── Text block

It's obvious that part of the increase is due to new
procedures, drugs, and gadgets that do things that
couldn't be done before, or do them better.

The same goes for longevity, but we should be very
wary of the "aging" story regarding social insurance.
This is positively radioactive because it is being
used as a pretext for austerity and privatization
of social insurance in all of the older, advanced
industrialized countries.  Obviously aging raises
certain public costs, but their magnitude is typically
grossly inflated in public debates by you-know-who.

>>
argued also I think correctly that the massive overburdening of
health administrative systems during the 1990s coincided with the
fragmentation/diversification of private care and the growing role of
admin-intensive insurance companies/HMOs. I would add that there was
dramatic overaccumulation of capital, in a very classical marxian
sense, in the private US health system.

────
── Data for analysis

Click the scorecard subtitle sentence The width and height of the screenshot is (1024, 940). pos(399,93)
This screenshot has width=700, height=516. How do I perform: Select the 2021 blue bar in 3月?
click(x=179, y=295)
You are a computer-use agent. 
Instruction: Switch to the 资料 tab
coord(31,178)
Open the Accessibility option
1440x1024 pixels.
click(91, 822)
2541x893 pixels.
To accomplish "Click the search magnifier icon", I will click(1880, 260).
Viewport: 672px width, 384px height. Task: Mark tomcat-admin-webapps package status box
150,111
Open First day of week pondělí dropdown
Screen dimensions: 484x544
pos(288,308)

────

▶ Study questions
1) In the passage on health costs, rewrite the portion between "This is positively" and "debates by you-know-who.", inclusive, changing "austerity" to "spending cuts".
2) According to the passage on health costs, what is the "aging" story being used as a pretext for?
3) List the new things that the passage on health costs says are partly responsible for the increase.
These records come from a different source than the passage on health costs.

▶ Written responses
1)
This is positively radioactive because it is being
used as a pretext for spending cuts and privatization
of social insurance in all of the older, advanced
industrialized countries.  Obviously aging raises
certain public costs, but their magnitude is typically
grossly inflated in public debates by you-know-who.

2) Austerity and privatization of social insurance in all of the older, advanced industrialized countries.

3) Procedures, drugs, and gadgets